The return values of a Taichi function can be scalar, ti.Matrix, ti.Vector, ti.Struct, and more. Note that:

  • Unlike a kernel, a Taichi function can have multiple return values.
  • You do not need (but it is still recommended) to type hint the return values of a Taichi function.
  • There is no limit on the number of elements in the return values.

However, you cannot have more than one return statement in a Taichi function.

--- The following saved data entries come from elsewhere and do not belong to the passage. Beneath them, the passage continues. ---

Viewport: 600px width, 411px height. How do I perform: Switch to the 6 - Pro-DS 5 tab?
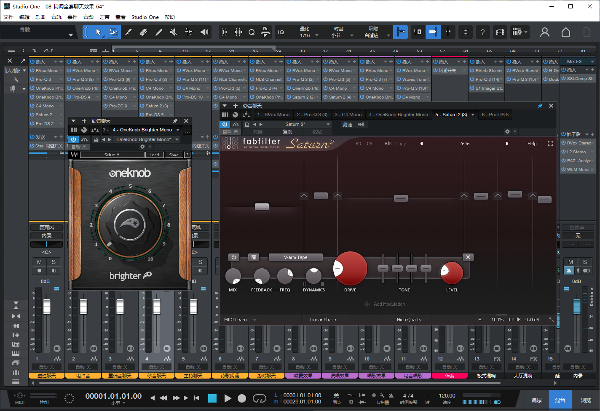coord(495,115)
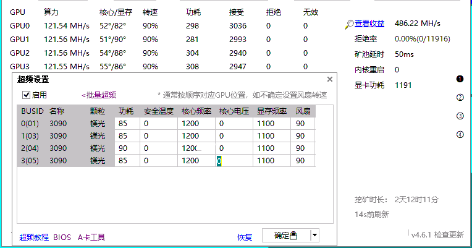This screenshot has height=248, width=472.
Task: Click the 确定 confirm button
Action: (x=285, y=235)
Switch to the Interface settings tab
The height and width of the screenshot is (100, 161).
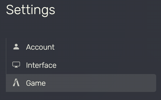coord(81,65)
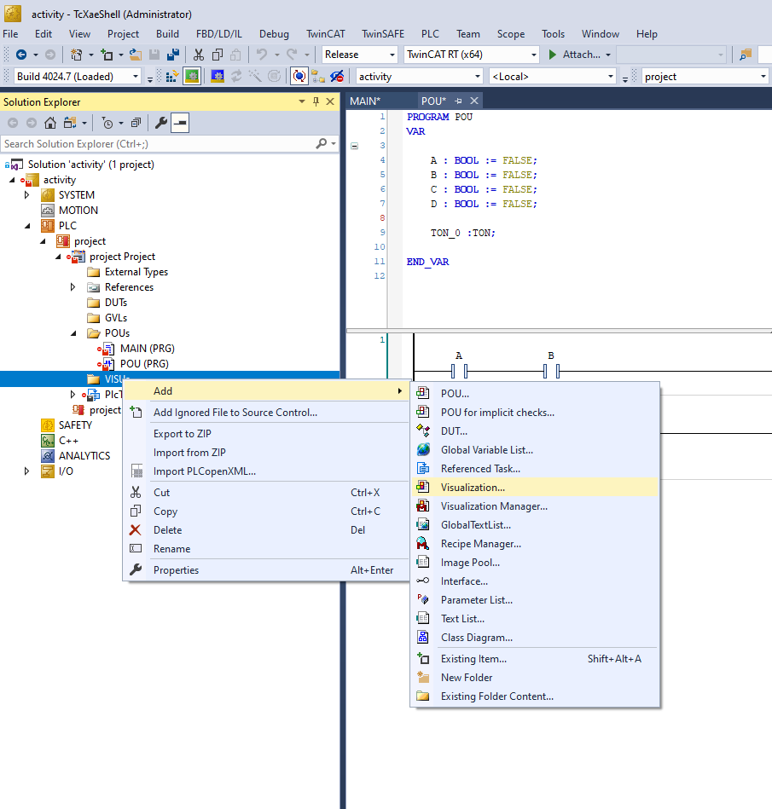Image resolution: width=772 pixels, height=809 pixels.
Task: Open Properties wrench icon in Solution Explorer
Action: point(161,123)
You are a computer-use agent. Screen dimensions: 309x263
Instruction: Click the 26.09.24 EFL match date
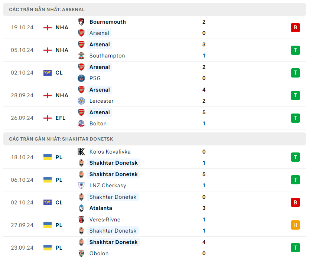(22, 118)
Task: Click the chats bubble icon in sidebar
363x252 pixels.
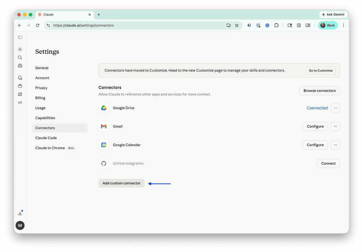Action: [x=20, y=78]
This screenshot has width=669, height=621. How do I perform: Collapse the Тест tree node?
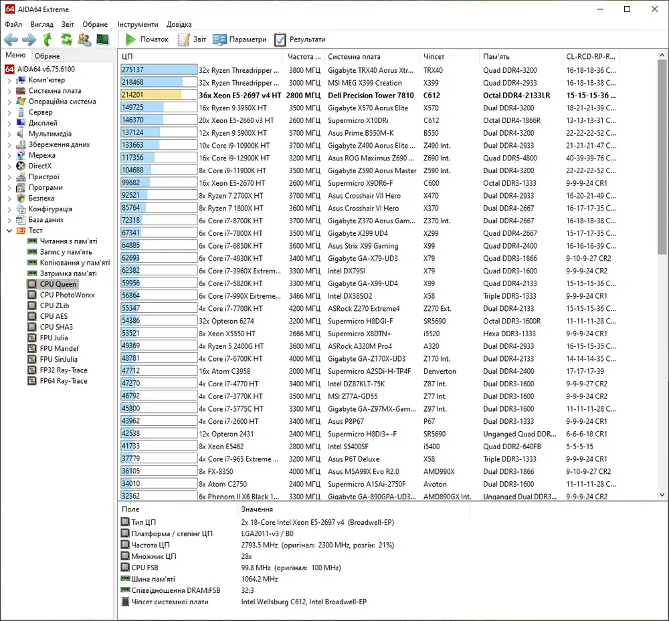point(9,231)
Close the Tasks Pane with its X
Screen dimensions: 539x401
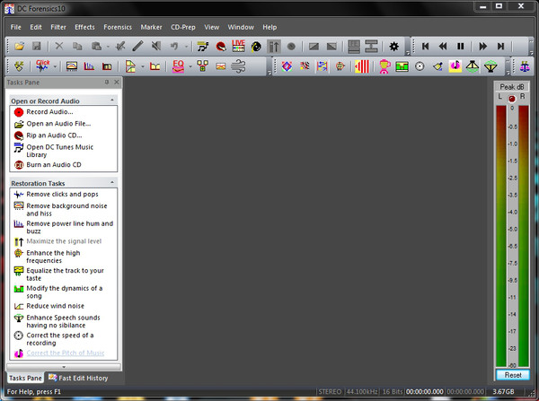[115, 82]
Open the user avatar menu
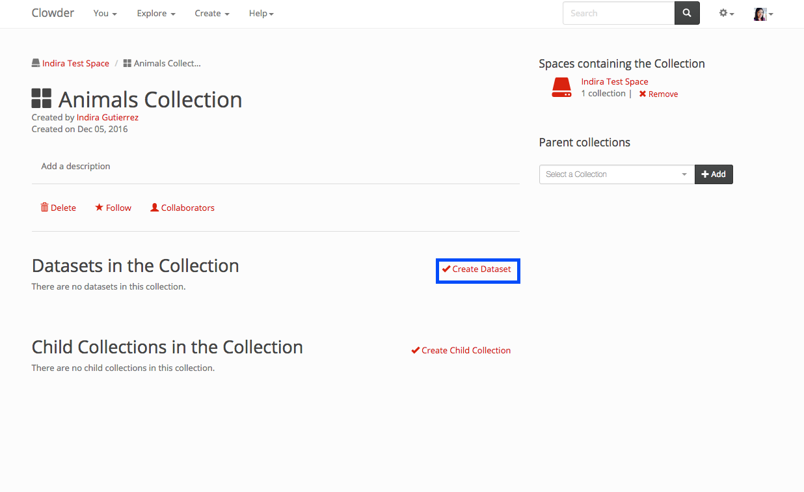The height and width of the screenshot is (492, 804). click(762, 14)
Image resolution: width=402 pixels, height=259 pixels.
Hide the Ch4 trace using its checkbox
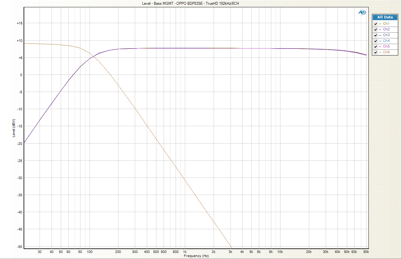[375, 41]
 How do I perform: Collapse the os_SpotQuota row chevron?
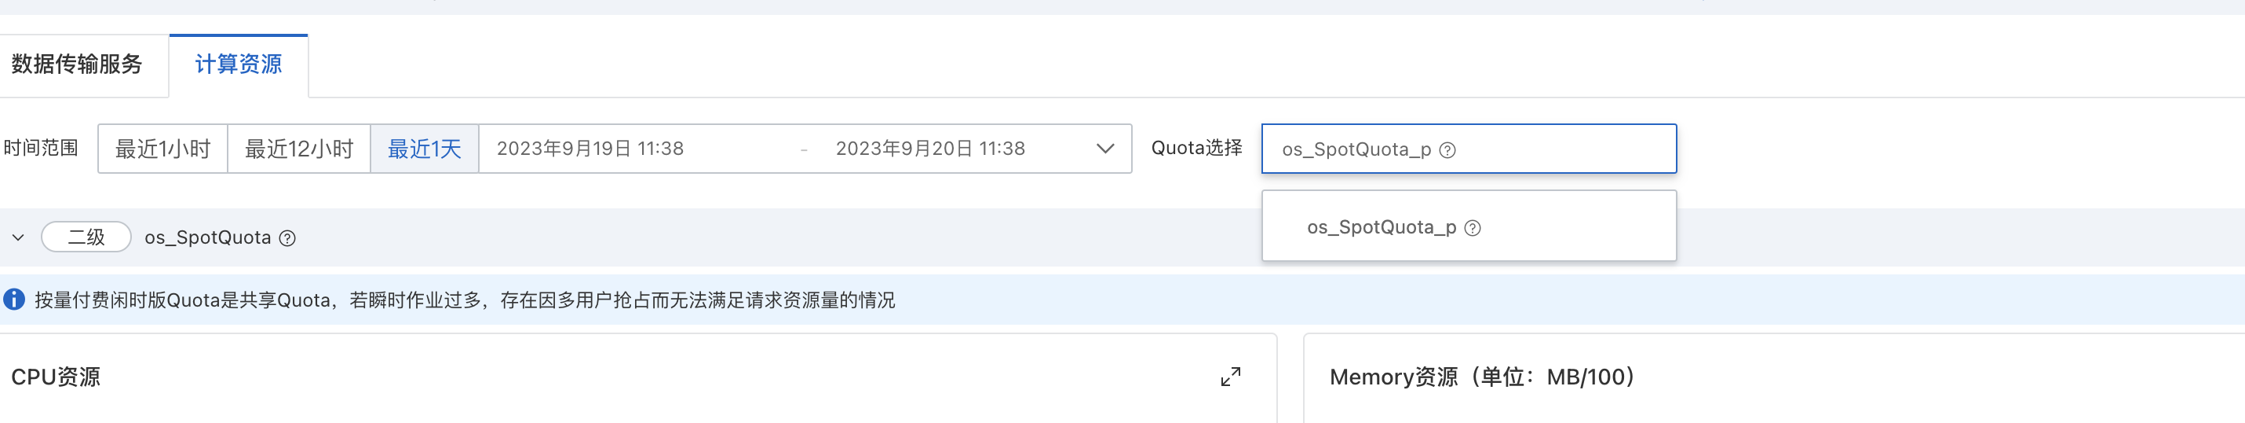(17, 237)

At most one return statement

You can only have one return statement in a Taichi function.

@ti.func
def test_sign(x):
if x >= 0:
return 1.0
else:
return -1.0
# Error: multiple return statements

As a workaround, you can save the result in a local variable and return it at the end:

@ti.func
def test_sign(x):
sign = 1.0
if x < 0:
sign = -1.0
return sign
# One return statement works just fine

A recap: Taichi kernel vs. Taichi function

KernelTaichi Function
Call scopePython scopeTaichi scope
Type hint argumentsRequiredRecommended
Type hint return valuesRequiredRecommended
Return typeScalar/ti.Vector/ti.MatrixScalar/ti.Vector/ti.Matrix/ti.Struct/...
Maximum number of elements in arguments
  • 8 (for OpenGL)
  • 64 (for others)
Unlimited
Maximum number of return values in a return statement1Unlimited
Maximum number of elements in return values30Unlimited

Key terms

Backend

In the computer world, the term backend may have different meanings based on the context, and generally refers to any part of a software program that users do not directly engage with. In the context of Taichi, backend is the place where your code is being executed, for example cpu, opengl, cuda, and vulkan.

Compile-time recursion

Compile-time recursion is a technique of meta-programming. The recursion is handled by Taichi's compiler and expanded and compiled into a serial function without recursion. The recursion conditions must be constant during compile time, and the depth of the recursion must be a constant.

Force inline

Force inline means that the users cannot choose whether to inline a function or not. The function will always be expanded into the caller by the compiler.

Metaprogramming

Metaprogramming generally refers to the manipulation of programs with programs. In the context of Taichi, it means generating actual-running programs with compile-time computations. In many cases, this allows developers to minimize the number of code lines to express a solution.

Runtime recursion

Runtime recursion is the kind of recursion that happens at runtime. The compiler does not expand the recursion, and it is compiled into a function that calls itself recursively. The recursion conditions are evaluated at runtime, and the depth does not need to be a constant number.

Type hint

Type hinting is a formal solution to statically indicate the type of value within your code.

FAQ

Can I call a kernel from within a Taichi function?

No. Keep in mind that a kernel is the smallest unit for Taichi's runtime execution. You cannot call a kernel from within a Taichi function (in the Taichi scope). You can only call a kernel from the Python scope.